“Non-tourism residential rentals on the beach are also very profitable” is the principal conclusion of a new study by urban Data Analytics (uDA), explains an article in the Spanish daily El Mundo reporting the study.
Gross rental yields first and second line from the beach are 5.67%, up from 5.37% in 2016, and considerably higher than the 4.3% national average (according to Bank of Spain figures).
By region, the best yields on the beach are in the Balearics (7.32%) followed by Barcelona (7.21%).
“It’s a good moment in general for the rental market, and the good times have reached the Spanish coast, the first and second line,” says Carlos Olmos, Director of uDA, who points out the average long-term rental yield on the coast of 5.67% is close to the yields of Madrid (6.29%) and Barcelona (5.74%).

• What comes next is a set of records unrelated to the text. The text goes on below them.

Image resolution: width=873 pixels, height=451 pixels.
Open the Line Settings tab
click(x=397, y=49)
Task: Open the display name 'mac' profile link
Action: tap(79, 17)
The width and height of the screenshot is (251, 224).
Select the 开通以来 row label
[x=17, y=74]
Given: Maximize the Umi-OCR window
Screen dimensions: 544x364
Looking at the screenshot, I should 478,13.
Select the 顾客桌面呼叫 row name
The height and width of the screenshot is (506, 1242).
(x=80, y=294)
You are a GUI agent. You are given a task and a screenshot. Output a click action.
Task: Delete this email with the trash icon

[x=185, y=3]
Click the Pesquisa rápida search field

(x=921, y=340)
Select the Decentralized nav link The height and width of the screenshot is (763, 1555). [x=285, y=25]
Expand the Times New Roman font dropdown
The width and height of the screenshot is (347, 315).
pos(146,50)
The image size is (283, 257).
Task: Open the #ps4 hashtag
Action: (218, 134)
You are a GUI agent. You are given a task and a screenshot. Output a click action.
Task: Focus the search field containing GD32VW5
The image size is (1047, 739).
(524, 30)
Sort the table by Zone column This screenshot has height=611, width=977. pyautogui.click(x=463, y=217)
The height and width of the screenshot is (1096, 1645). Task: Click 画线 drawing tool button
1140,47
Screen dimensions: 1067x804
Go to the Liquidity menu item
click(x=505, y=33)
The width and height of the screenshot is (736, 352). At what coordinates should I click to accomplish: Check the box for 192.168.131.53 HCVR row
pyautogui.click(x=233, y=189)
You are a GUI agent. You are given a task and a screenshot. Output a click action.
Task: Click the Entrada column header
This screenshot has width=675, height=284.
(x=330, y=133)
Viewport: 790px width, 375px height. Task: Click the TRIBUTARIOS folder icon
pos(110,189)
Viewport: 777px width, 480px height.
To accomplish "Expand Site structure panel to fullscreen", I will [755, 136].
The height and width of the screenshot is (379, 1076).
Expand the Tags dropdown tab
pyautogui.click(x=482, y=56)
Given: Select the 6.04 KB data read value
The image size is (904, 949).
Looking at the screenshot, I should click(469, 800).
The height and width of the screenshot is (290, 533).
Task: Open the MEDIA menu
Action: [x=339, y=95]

Once again Ibiza leads the field when it comes to long-term rental yields on the beach, with 8.95%, followed by Puerto de la Cruz in Tenerife (7.13%), and Vilaseca (7.05%) in Tarragona (Costa Dorada).
“Just like the big cities, you can’t make generalisations about rental yields on the coast,” says Olmos. “Results are very unequal. It’s important to do a more micro-segmented analysis, by zone and type of property, in order to find the best yields for average risk.”
One reason why long-term rentals frontline on the beach are rising in price and delivering higher yields on a par with Barcelona and Madrid is because record demand for holiday rentals from tourists is reducing the supply of long-term rental accommodation, pushing up the price. “Rising demand for holiday apartments is encouraging many landlords to switch to this market,” a spokesperson from the real estate servicer Solvia is quoted as saying.
uDA say rents on the coast have increased 8.95% in the last year, to an average of €1,005/month, ranging from 354 €/month in Lugo, to 2,290 €/month in Ibiza.
The data also shows that homes with a pool can charge a 14% rental premium.